未完結作品の為、まずは完結目指して頑張って投稿して行きたいと思います。

宜しければどうか、お付き合い頂ければ幸いです。

  ※

 



「どうしてこうなった…」



 その男はこれまでも数え切れない程口にしてきた言葉をまたも呟いた。

 ここは荒野で、それに応える者が存在しない事など、始めの数日でわかり切っていた。



  「一体…どうして…」



 飽きもせず譫言の様に繰り返す。

 荒野に放り出されて二週間にはなろうか…。既に思考は鈍化しており、体の反応も鈍く、それでも、足を動かせば誰かに出会えるかも知れないという希望だけがその体を支えていた。

 結局の所、男が欲しているのは問いに対する回答では無く、旅の疲れを癒す為の安全で暖かな寝床で有り、血を作る為の食事なのかも知れない。

 歩きながら肩に掛けた布袋から小袋を取り出し、中身を弄る。

 僅かに中身の入った水袋を取り出して、口に運んだ。乾き切った喉が悲鳴を上げて要求するのも気付かぬふりをして、ほんの一滴だけで口中を湿らす。こうして節約していながらも、水袋の中身はもういくらも残っていない。
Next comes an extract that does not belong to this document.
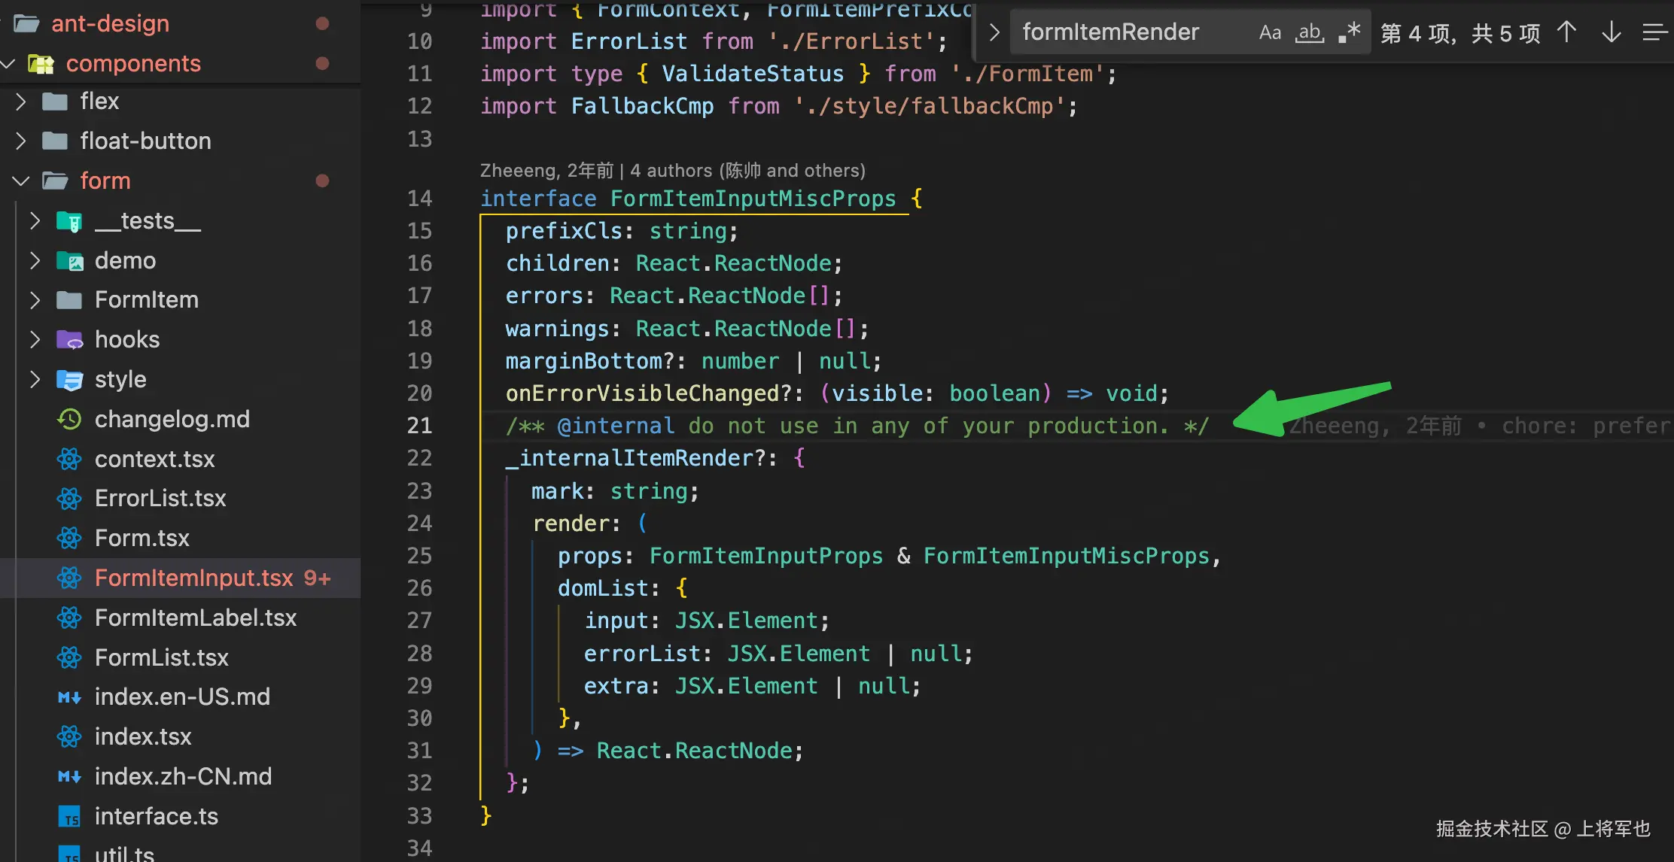This screenshot has height=862, width=1674.
Task: Click the authors code lens annotation
Action: 672,171
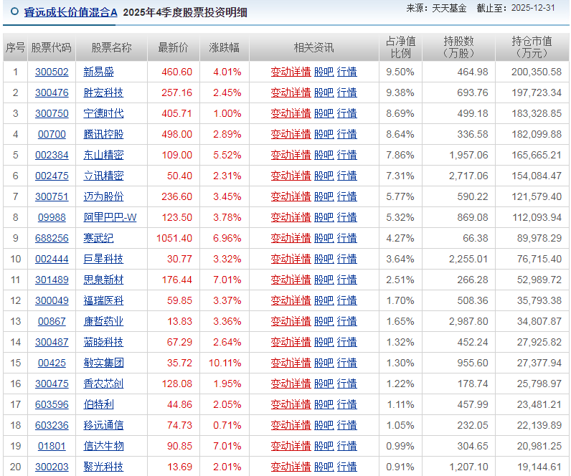Open stock code 00867 link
食糧はとっくの昔に尽きている。

 生憎の快晴続きで、その日差しが容赦なく体力を奪いにかかる。



  なぜ…



 そればかりが思考を支配する。

 死した魂が異世界に放り出され、たまたま出会いに恵まれ、保護を得ることができた。

 にも関わらず…、追放された。

 手に入れたはずの平穏だった。そこで出会った適当な相手と結ばれて、子供達に囲まれて寿命まで気ままに生きようと思っていた。

 創作の世界ではそうだった筈なのだ。折角手にした【異世界転生】という大きな転機。自分には明るい未来が待っている。そう信じていたのに…。



  「どうして…こうなった…」



 その声はすっかり掠れて自分でも聴き取れない程小さな物だったが、声がまともだった所で、どうせ聞こえる範囲になど人は居ないのだろう。と、自嘲気味に小さく息を漏らした。

 どうやら、ここまでの様だ、と感じる。実を言えばもう何度も感じてはいたのだが、その都度、あと少し、あと少しだけ歩けば、と自分に言い聞かせて来た。

 が、既にその気力も尽きた。

 もう一度手にした水袋に目をやる。



  「どうせ、大して残ってはいないが…」



 死ぬならせめてこの渇きは幾らか癒したい。

 思い切り噛みつく様に飲み口を咥えると、一気に煽る様に飲み下した。

 日も経ち、臭う気もするが、それでも体には少しばかり力が戻った。

 霞んでいた目に視力が戻った為か、遠くに村の輪郭のような物を見た気がした。



  あそこまでなら歩けるかも知れない。ダメならそのまま死ぬだけだ…



 そうしてまた自分を励ましながら足を再び踏み出した。

 前世の記憶も無いまま、この世界に「転生」させられたあの日から、もう直ぐ40日、簡素な荷物だけで村を追放されてから10日を数えようとしていた…。